GIVEN PASSAGE Block Start

Eating out isn't totally out of the question. Up until a few weeks ago we were a family that ate out more than we ate in. A very busy schedule makes it almost impossible to eat at home. We have our regular spots where we know EE can find gluten free items. Here's the thing: a few times I have found onion rings (battered in wheat) in her french fries. (Yes, one little crumb can wreak havoc on her) There's also the fact that most of the things she can have are very high in fat and sugar. It makes me feel like the world's worst mom when I let her have those things.
So, one of the decisions we made was to park it at our dining room table. It has been quite fun as I have tried new recipes and even veggies that I have never eaten before. Some things have worked very well, some are mediocre and some...well, not so much. But it HAS been fun! It's also healthier. I know for a fact that every bite EE is putting into that cute tummy is good for her and will not cause her to be sick. THAT is worth i.
The second big change is "THE LIST". Have you ever been to the point that you realized you have been doing EVERYTHING for EVERYBODY? Well, Scott noticed this for me...and I'm glad he did. He's trying to help me see that the girls need to take a lot more responsibility than they have been. He made "THE LIST" that the girls have to check each morning and afternoon to make sure everything is done. From cleaning their room to making their own lunches the girls are doing their share! It's been so nice to move that burden from my shoulders to theirs. At first I didn't know what to think about it but I see now that it will benefit them greatly.

GIVEN PASSAGE Block End
GIVEN DATA Block Start

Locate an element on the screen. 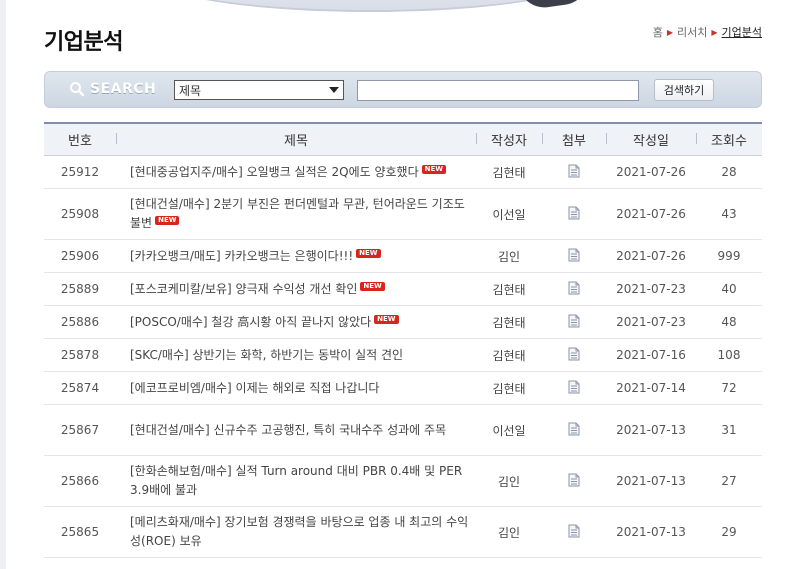  row-title-link: [현대건설/매수] 신규수주 고공행진, 특히 국내수주 성과에 주목 is located at coordinates (288, 430).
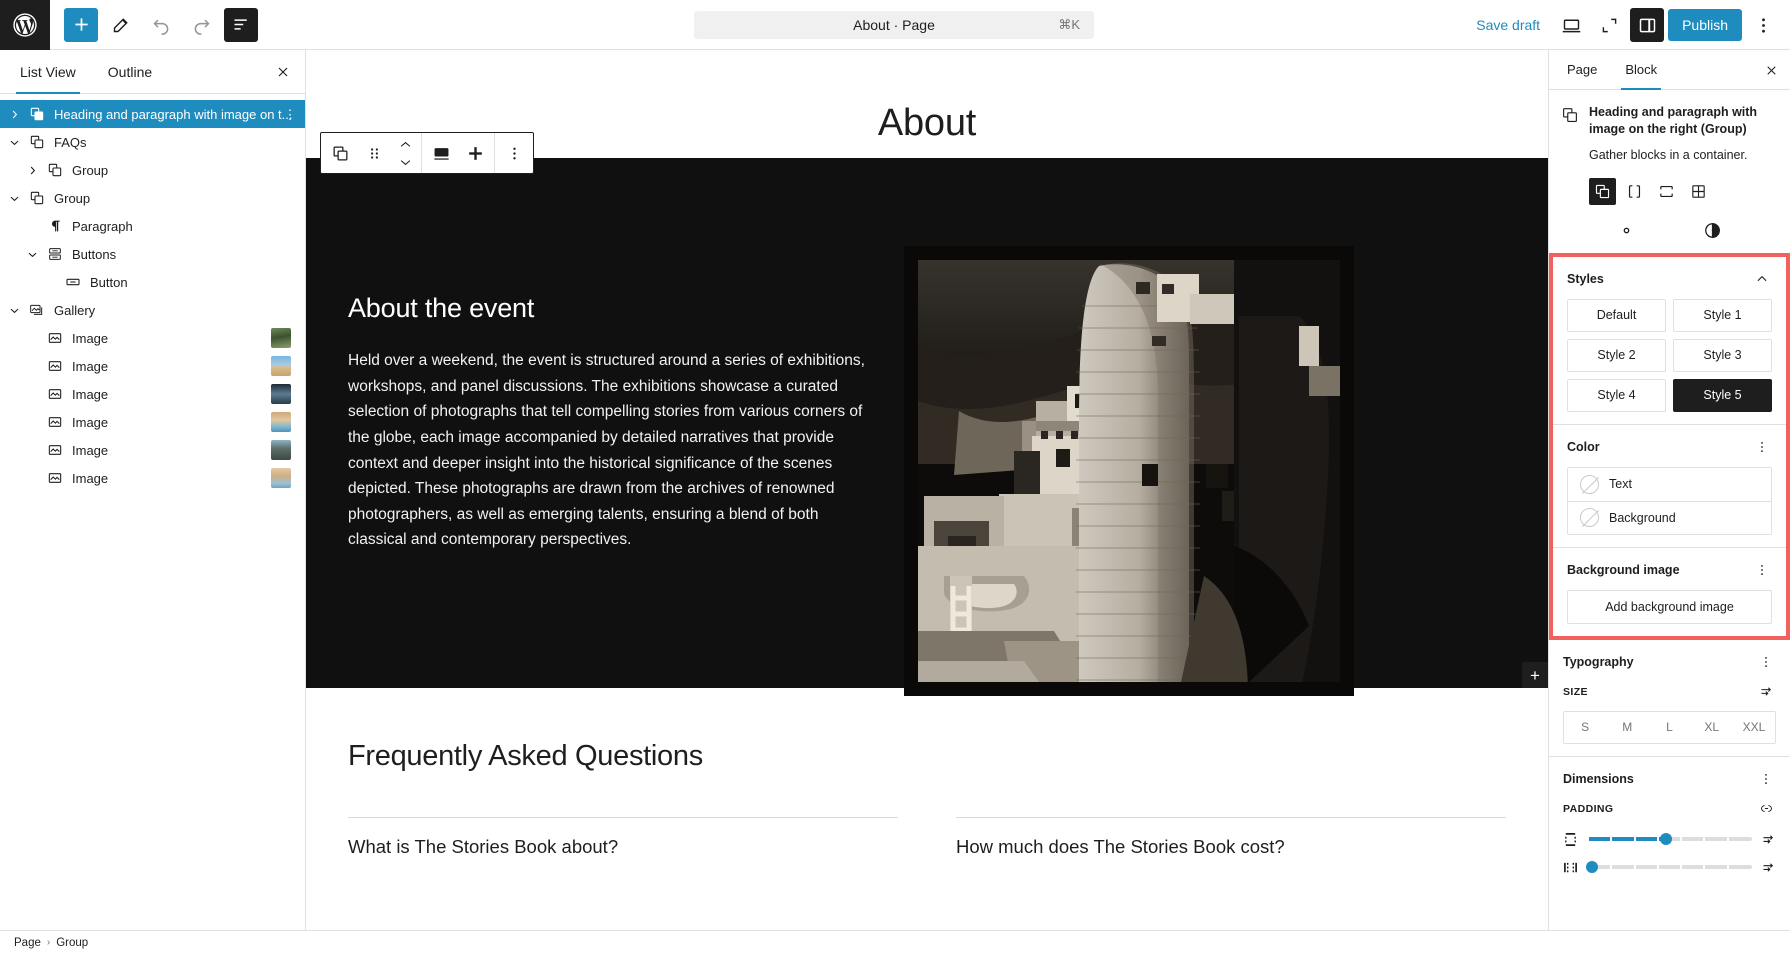 Image resolution: width=1790 pixels, height=954 pixels. What do you see at coordinates (121, 25) in the screenshot?
I see `edit-tool-button` at bounding box center [121, 25].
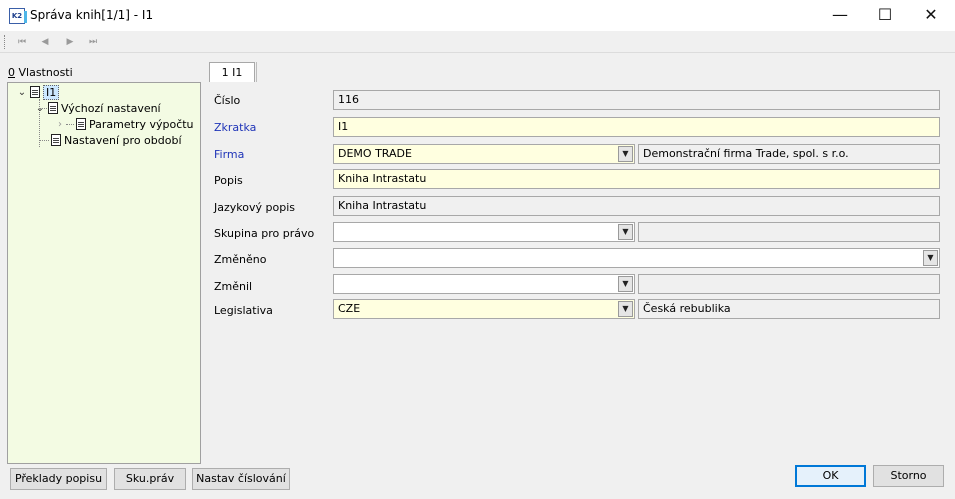 This screenshot has height=499, width=955. Describe the element at coordinates (636, 206) in the screenshot. I see `jazykovy-popis-field: Kniha Intrastatu` at that location.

GIVEN DATA Block End

_REQUIRED ACTION 1:_ How would this sentence from the post about eating at home read in Spanish: "We have our regular spots where we know EE can find gluten free items."?
_REQUIRED ACTION 2:_ In the post about eating at home, can you replace "the girls" with "the kids" and give the section that begins at the words "The second big" and stops after "benefit them greatly."?

_ANSWER SPACE 1:_ Tenemos nuestros lugares habituales donde sabemos que EE puede encontrar productos sin gluten.

_ANSWER SPACE 2:_
The second big change is "THE LIST". Have you ever been to the point that you realized you have been doing EVERYTHING for EVERYBODY? Well, Scott noticed this for me...and I'm glad he did. He's trying to help me see that the kids need to take a lot more responsibility than they have been. He made "THE LIST" that the kids have to check each morning and afternoon to make sure everything is done. From cleaning their room to making their own lunches the kids are doing their share! It's been so nice to move that burden from my shoulders to theirs. At first I didn't know what to think about it but I see now that it will benefit them greatly.